---------- Information given ----------

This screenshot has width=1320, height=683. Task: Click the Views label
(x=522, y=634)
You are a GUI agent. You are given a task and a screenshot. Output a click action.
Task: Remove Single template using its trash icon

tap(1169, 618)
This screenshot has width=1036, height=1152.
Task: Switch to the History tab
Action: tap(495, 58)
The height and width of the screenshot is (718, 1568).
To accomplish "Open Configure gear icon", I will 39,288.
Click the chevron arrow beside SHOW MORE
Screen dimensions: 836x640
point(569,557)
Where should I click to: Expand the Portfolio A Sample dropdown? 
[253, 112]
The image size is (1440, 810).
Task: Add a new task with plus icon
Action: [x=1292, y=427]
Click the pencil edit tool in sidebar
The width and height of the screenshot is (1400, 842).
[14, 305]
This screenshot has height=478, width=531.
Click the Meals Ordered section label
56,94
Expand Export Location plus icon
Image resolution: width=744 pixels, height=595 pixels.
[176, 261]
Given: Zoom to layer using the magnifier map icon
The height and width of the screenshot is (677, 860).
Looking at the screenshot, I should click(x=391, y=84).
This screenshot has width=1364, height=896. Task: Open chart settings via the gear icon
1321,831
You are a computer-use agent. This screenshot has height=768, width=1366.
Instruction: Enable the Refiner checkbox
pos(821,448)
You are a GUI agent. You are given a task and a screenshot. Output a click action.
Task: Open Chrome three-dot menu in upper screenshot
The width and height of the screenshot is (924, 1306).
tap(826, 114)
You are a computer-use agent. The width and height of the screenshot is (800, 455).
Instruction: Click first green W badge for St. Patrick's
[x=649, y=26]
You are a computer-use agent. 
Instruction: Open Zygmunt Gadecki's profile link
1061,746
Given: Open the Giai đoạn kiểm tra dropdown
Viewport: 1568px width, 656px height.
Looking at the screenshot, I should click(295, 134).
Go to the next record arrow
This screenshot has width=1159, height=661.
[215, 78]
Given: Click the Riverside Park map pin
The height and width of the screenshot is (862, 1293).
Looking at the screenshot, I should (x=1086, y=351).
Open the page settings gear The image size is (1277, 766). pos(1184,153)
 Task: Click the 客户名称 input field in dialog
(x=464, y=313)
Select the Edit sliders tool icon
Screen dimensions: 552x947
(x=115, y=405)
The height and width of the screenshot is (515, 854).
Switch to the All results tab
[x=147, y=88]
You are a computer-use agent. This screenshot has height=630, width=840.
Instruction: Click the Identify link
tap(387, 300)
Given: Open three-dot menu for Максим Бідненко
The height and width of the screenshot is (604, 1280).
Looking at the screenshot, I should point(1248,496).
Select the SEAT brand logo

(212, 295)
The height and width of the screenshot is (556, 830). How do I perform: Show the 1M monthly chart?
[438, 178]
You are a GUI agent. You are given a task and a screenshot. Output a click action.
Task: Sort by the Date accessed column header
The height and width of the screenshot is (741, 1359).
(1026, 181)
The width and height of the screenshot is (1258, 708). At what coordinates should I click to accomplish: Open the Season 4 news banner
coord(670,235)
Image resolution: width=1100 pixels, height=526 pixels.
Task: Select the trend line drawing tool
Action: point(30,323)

----------

-- Work task --
Return what is listed above, exactly and completely.

-- Answer space --
This screenshot has width=1320, height=683. Task: Click the Views label
(x=522, y=634)
You are a GUI agent. You are given a task and a screenshot. Output a click action.
Task: Remove Single template using its trash icon

tap(1169, 618)
This screenshot has width=1036, height=1152.
Task: Switch to the History tab
Action: tap(495, 58)
The height and width of the screenshot is (718, 1568).
To accomplish "Open Configure gear icon", I will 39,288.
Click the chevron arrow beside SHOW MORE
Screen dimensions: 836x640
point(569,557)
Where should I click to: Expand the Portfolio A Sample dropdown? 
[253, 112]
The image size is (1440, 810).
Task: Add a new task with plus icon
Action: [x=1292, y=427]
Click the pencil edit tool in sidebar
The width and height of the screenshot is (1400, 842).
[14, 305]
This screenshot has height=478, width=531.
Click the Meals Ordered section label
56,94
Expand Export Location plus icon
Image resolution: width=744 pixels, height=595 pixels.
[176, 261]
Given: Zoom to layer using the magnifier map icon
The height and width of the screenshot is (677, 860).
Looking at the screenshot, I should click(x=391, y=84).
This screenshot has width=1364, height=896. Task: Open chart settings via the gear icon
1321,831
You are a computer-use agent. This screenshot has height=768, width=1366.
Instruction: Enable the Refiner checkbox
pos(821,448)
You are a GUI agent. You are given a task and a screenshot. Output a click action.
Task: Open Chrome three-dot menu in upper screenshot
The width and height of the screenshot is (924, 1306).
tap(826, 114)
You are a computer-use agent. The width and height of the screenshot is (800, 455).
Instruction: Click first green W badge for St. Patrick's
[x=649, y=26]
You are a computer-use agent. 
Instruction: Open Zygmunt Gadecki's profile link
1061,746
Given: Open the Giai đoạn kiểm tra dropdown
Viewport: 1568px width, 656px height.
Looking at the screenshot, I should click(295, 134).
Go to the next record arrow
This screenshot has width=1159, height=661.
[215, 78]
Given: Click the Riverside Park map pin
The height and width of the screenshot is (862, 1293).
Looking at the screenshot, I should (x=1086, y=351).
Open the page settings gear The image size is (1277, 766). pos(1184,153)
 Task: Click the 客户名称 input field in dialog
(x=464, y=313)
Select the Edit sliders tool icon
Screen dimensions: 552x947
(x=115, y=405)
The height and width of the screenshot is (515, 854).
Switch to the All results tab
[x=147, y=88]
You are a computer-use agent. This screenshot has height=630, width=840.
Instruction: Click the Identify link
tap(387, 300)
Given: Open three-dot menu for Максим Бідненко
The height and width of the screenshot is (604, 1280).
Looking at the screenshot, I should point(1248,496).
Select the SEAT brand logo

(212, 295)
The height and width of the screenshot is (556, 830). How do I perform: Show the 1M monthly chart?
[438, 178]
You are a GUI agent. You are given a task and a screenshot. Output a click action.
Task: Sort by the Date accessed column header
The height and width of the screenshot is (741, 1359).
(1026, 181)
The width and height of the screenshot is (1258, 708). At what coordinates should I click to accomplish: Open the Season 4 news banner
coord(670,235)
Image resolution: width=1100 pixels, height=526 pixels.
Task: Select the trend line drawing tool
Action: point(30,323)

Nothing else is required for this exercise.